Fraud by the rich wipes out 40 percent of the world’s wealth. The rich get massively richer. No one goes to jail.
In search of a solution, journalist Matt Taibbi discovered the Divide, the seam in American life where our two most troubling trends—growing wealth inequality and mass incarceration—come together, driven by a dramatic shift in American citizenship: Our basic rights are now determined by our wealth or poverty. The Divide is what allows massively destructive fraud by the hyperwealthy to go unpunished, while turning poverty itself into a crime—but it’s impossible to see until you look at these two alarming trends side by side.
In The Divide, Matt Taibbi takes readers on a galvanizing journey through both sides of our new system of justice—the fun-house-mirror worlds of the untouchably wealthy and the criminalized poor. He uncovers the startling looting that preceded the financial collapse; a wild conspiracy of billionaire hedge fund managers to destroy a company through dirty tricks; and the story of a whistleblower who gets in the way of the largest banks in America, only to find herself in the crosshairs. On the other side of the Divide, Taibbi takes us to the front lines of the immigrant dragnet; into the newly punitive welfare system which treats its beneficiaries as thieves; and deep inside the stop-and-frisk world, where standing in front of your own home has become an arrestable offense. As he narrates these incredible stories, he draws out and analyzes their common source: a perverse new standard of justice, based on a radical, disturbing new vision of civil rights.

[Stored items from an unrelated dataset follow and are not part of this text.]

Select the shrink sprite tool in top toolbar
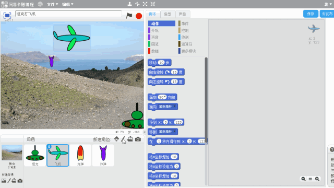334x188 pixels. point(153,4)
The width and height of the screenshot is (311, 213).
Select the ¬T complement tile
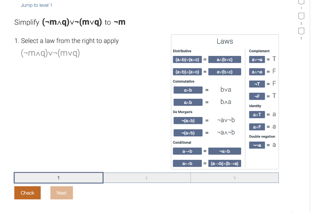(257, 84)
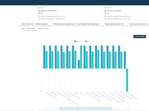The height and width of the screenshot is (111, 149).
Task: Click pencil icon beside distance_farm1 Apple juice parameter
Action: [39, 17]
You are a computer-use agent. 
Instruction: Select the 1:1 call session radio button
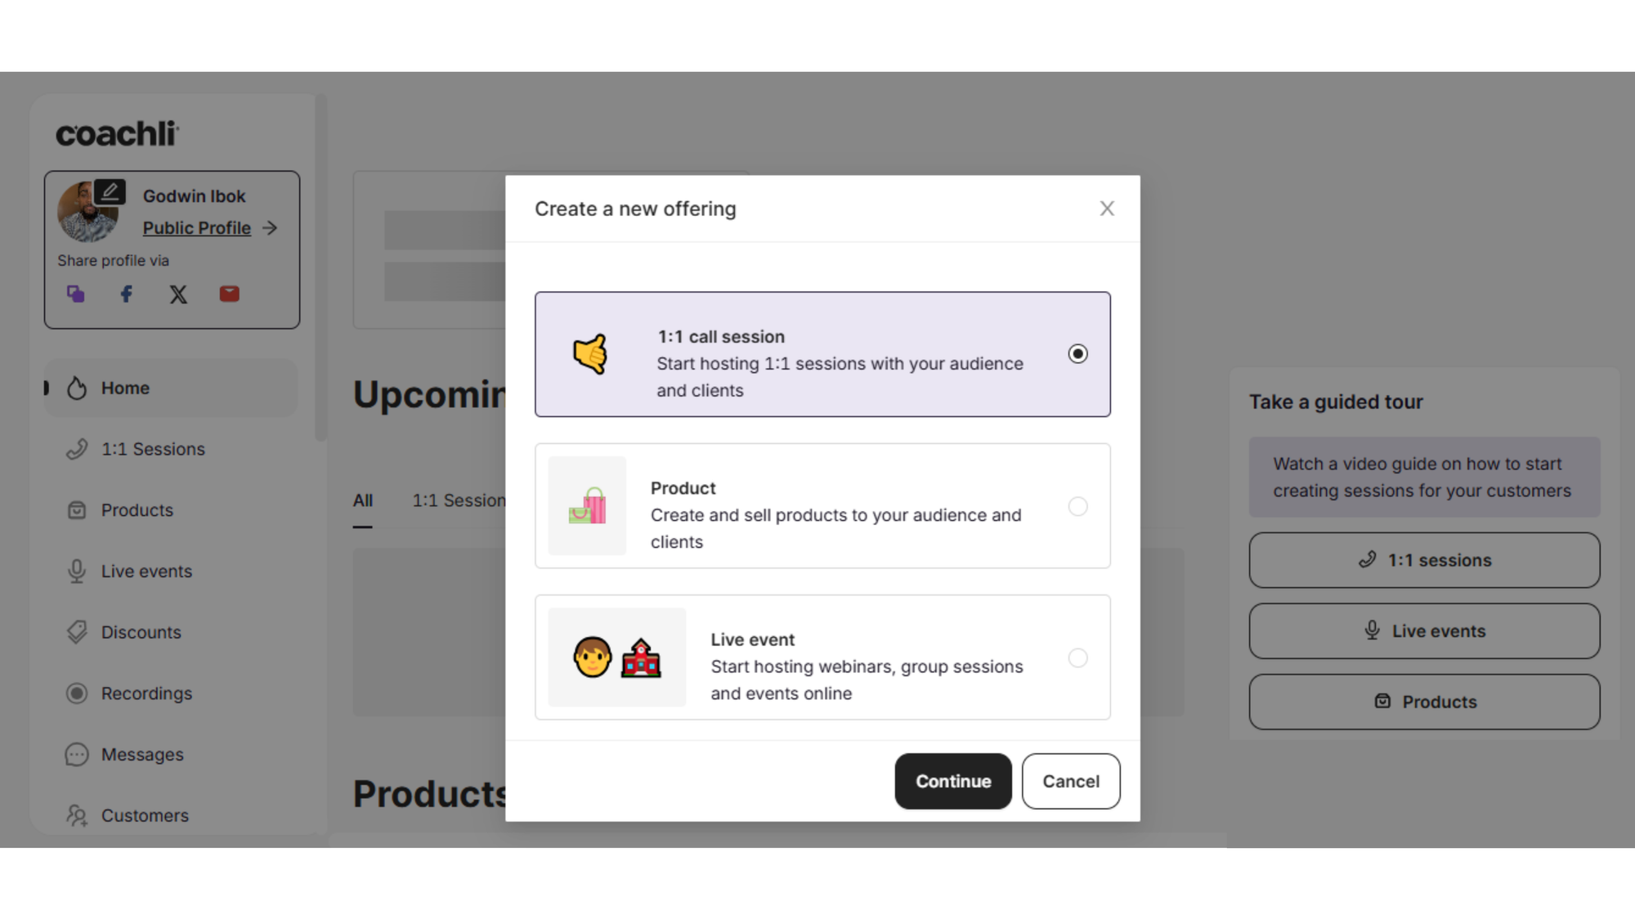pyautogui.click(x=1077, y=354)
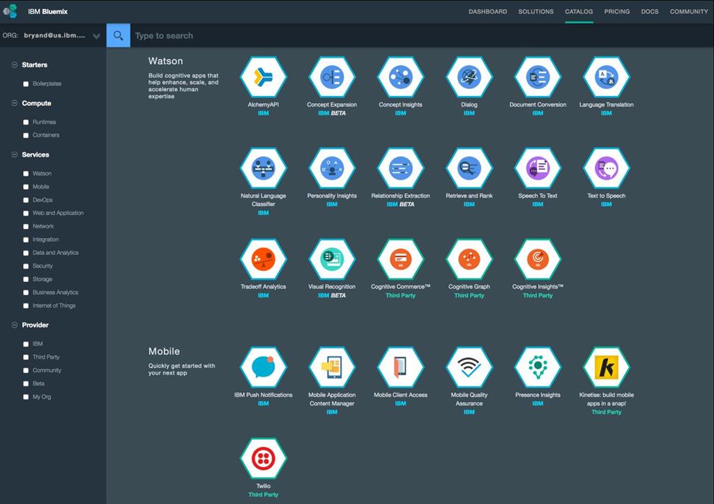Image resolution: width=714 pixels, height=504 pixels.
Task: Collapse the Provider section
Action: 15,325
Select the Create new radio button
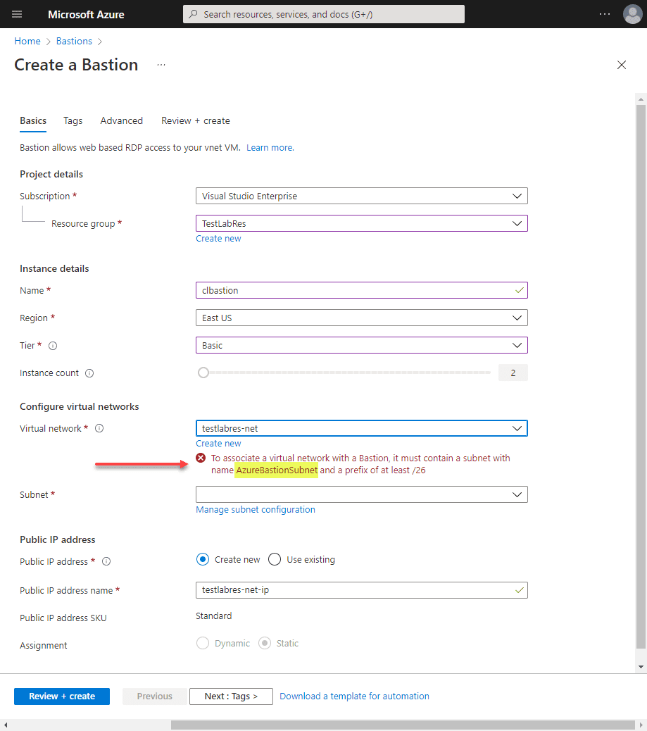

Through astonishing—and enraging—accounts of the high-stakes capers of the wealthy and nightmare stories of regular people caught in the Divide’s punishing logic, Taibbi lays bare one of the greatest challenges we face in contemporary American life: surviving a system that devours the lives of the poor, turns a blind eye to the destructive crimes of the wealthy, and implicates us all.
Love him or hate him (it should come as no surprise to those reading this when I state, “I’m a big fan”), he is widely acknowledged to be one of the great muckrakers of our time.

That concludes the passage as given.